# START OF Text passage

Paul Kelly (mathematician)

Paul Joseph Kelly (June 26, 1915 – July 15, 1995) was an American mathematician who worked in geometry and graph theory.[1][2]

Education and career

Kelly was born in Riverside, California. He earned bachelor's and master's degrees from the University of California, Los Angeles before moving to the University of Wisconsin–Madison for doctoral studies; he earned his Ph.D. in 1942 with a dissertation concerning geometric transformations under the supervision of Stanislaw Ulam.[1][2][3]

He spent the rest of the war years serving in the United States Air Force as a First Lieutenant, before returning to academia with a teaching appointment at the University of Southern California in 1946. He moved to the University of California, Santa Barbara in 1949, and was chair there from 1957 to 1962.[1][2] At UCSB, his students included Brian Alspach (through whom he has nearly 30 academic descendants) and Phyllis Chinn.[3] He retired in 1982.[1][2]

Contributions

Kelly is known for posing the reconstruction conjecture with his advisor Ulam, which states that every graph is uniquely determined by the ensemble of subgraphs formed by deleting one vertex in each possible way.[4] He also proved a special case of this conjecture, for trees.[5]

He is the coauthor of three textbooks: Projective geometry and projective metrics (1953, with Herbert Busemann), Geometry and convexity (1979, with Max L. Weiss), and The non-Euclidean, hyperbolic plane : Its structure and consistency (1981, with Gordon Matthews).

# END OF Text passage
# START OF Data block

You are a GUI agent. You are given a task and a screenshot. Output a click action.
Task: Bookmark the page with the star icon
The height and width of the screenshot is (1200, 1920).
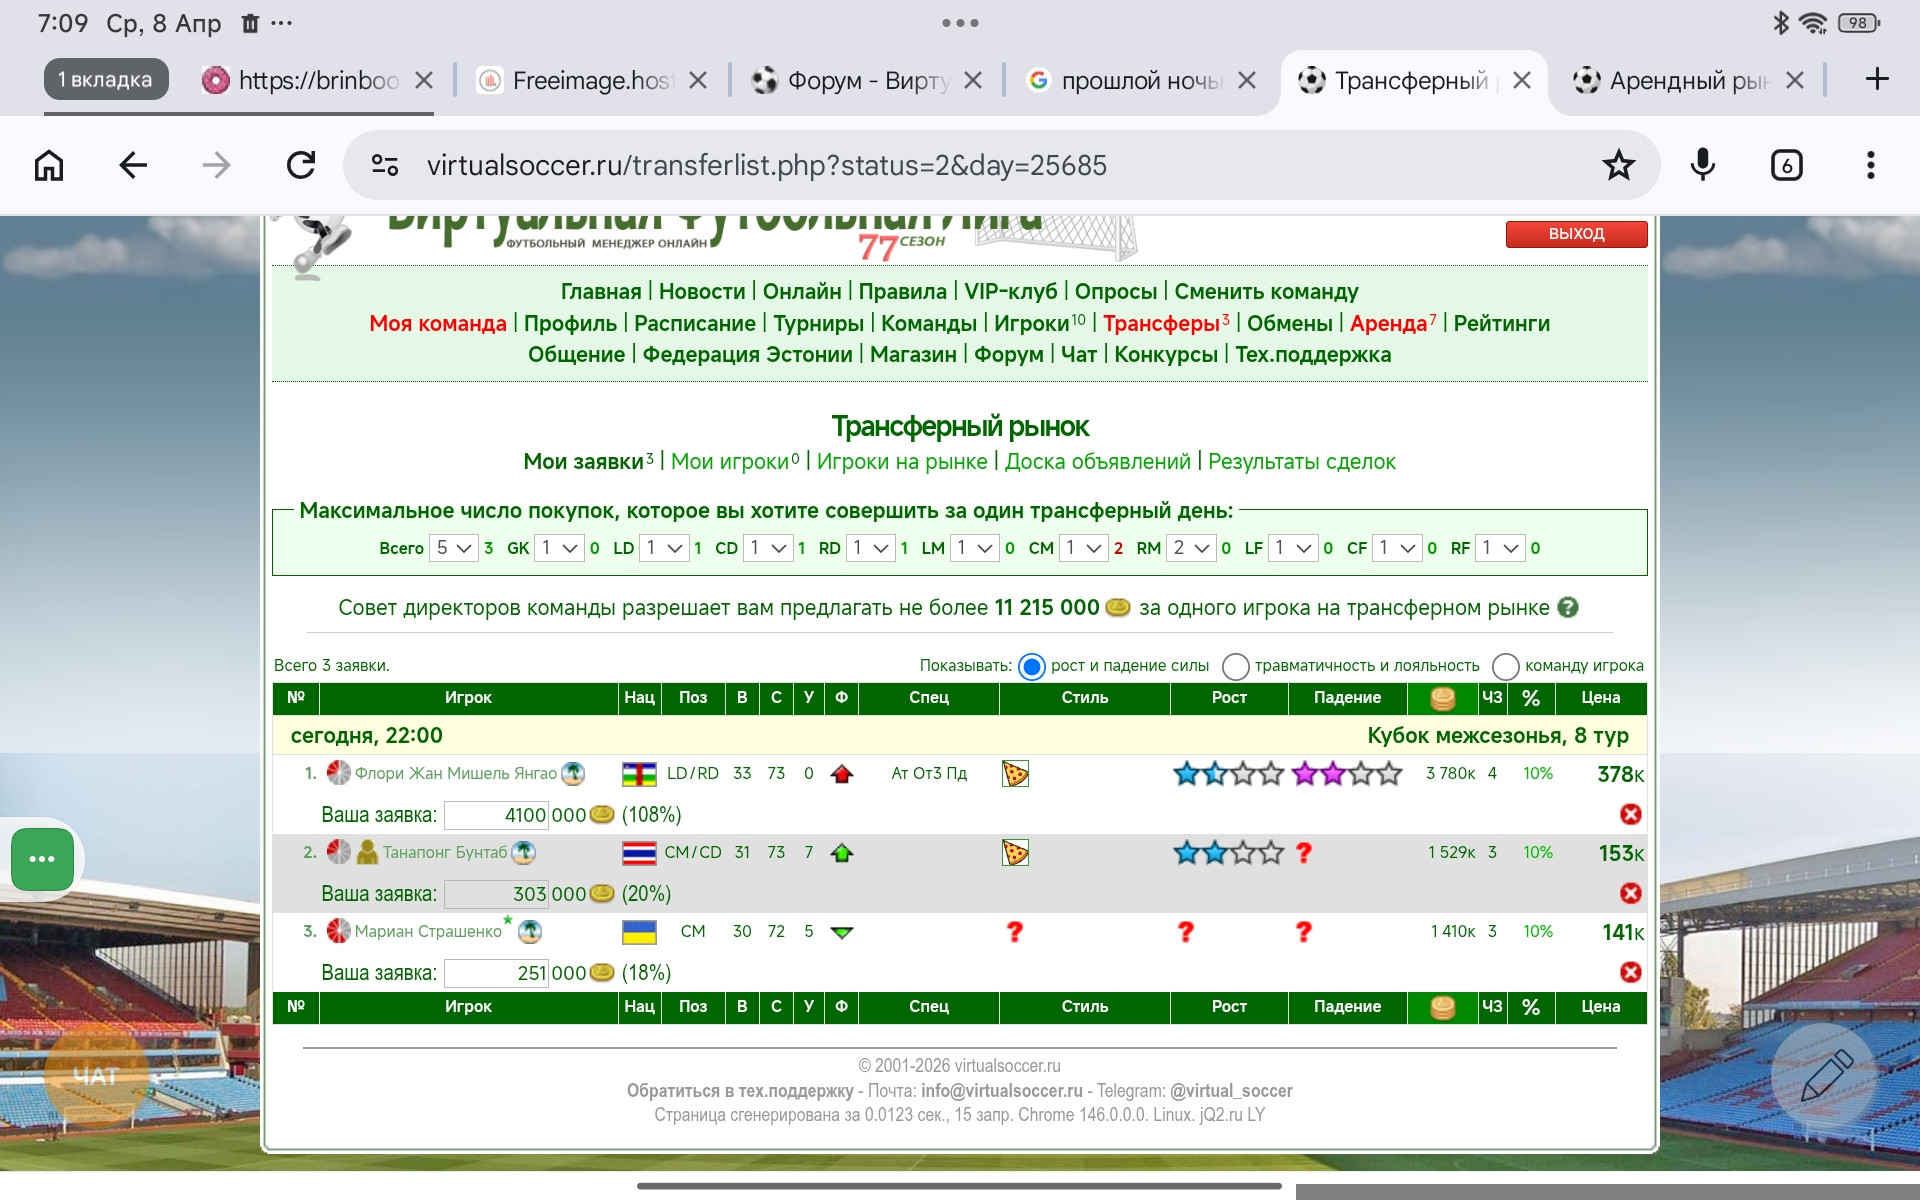(x=1617, y=165)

# END OF Data block

§ Tasks to complete
1. Condense the paragraph of the Paul Kelly biography that begins "He spent the rest of the war years" into a short bulleted list that keeps its main facts.
2. Restate word for word the part of the Paul Kelly biography starting with "Contributions" and going on through "with Gordon Matthews).".
3. According to the Paul Kelly biography, who coauthored Geometry and convexity with Kelly?
The listing has no connection to the Paul Kelly biography.

§ Exercise responses
1.
- Served in the United States Air Force as a First Lieutenant for the rest of the war years
- Began teaching at the University of Southern California in 1946
- Moved to the University of California, Santa Barbara in 1949 and was chair there from 1957 to 1962
- His UCSB students included Brian Alspach, through whom he has nearly 30 academic descendants, and Phyllis Chinn
- Retired in 1982

2.
Contributions

Kelly is known for posing the reconstruction conjecture with his advisor Ulam, which states that every graph is uniquely determined by the ensemble of subgraphs formed by deleting one vertex in each possible way.[4] He also proved a special case of this conjecture, for trees.[5]

He is the coauthor of three textbooks: Projective geometry and projective metrics (1953, with Herbert Busemann), Geometry and convexity (1979, with Max L. Weiss), and The non-Euclidean, hyperbolic plane : Its structure and consistency (1981, with Gordon Matthews).

3. Max L. Weiss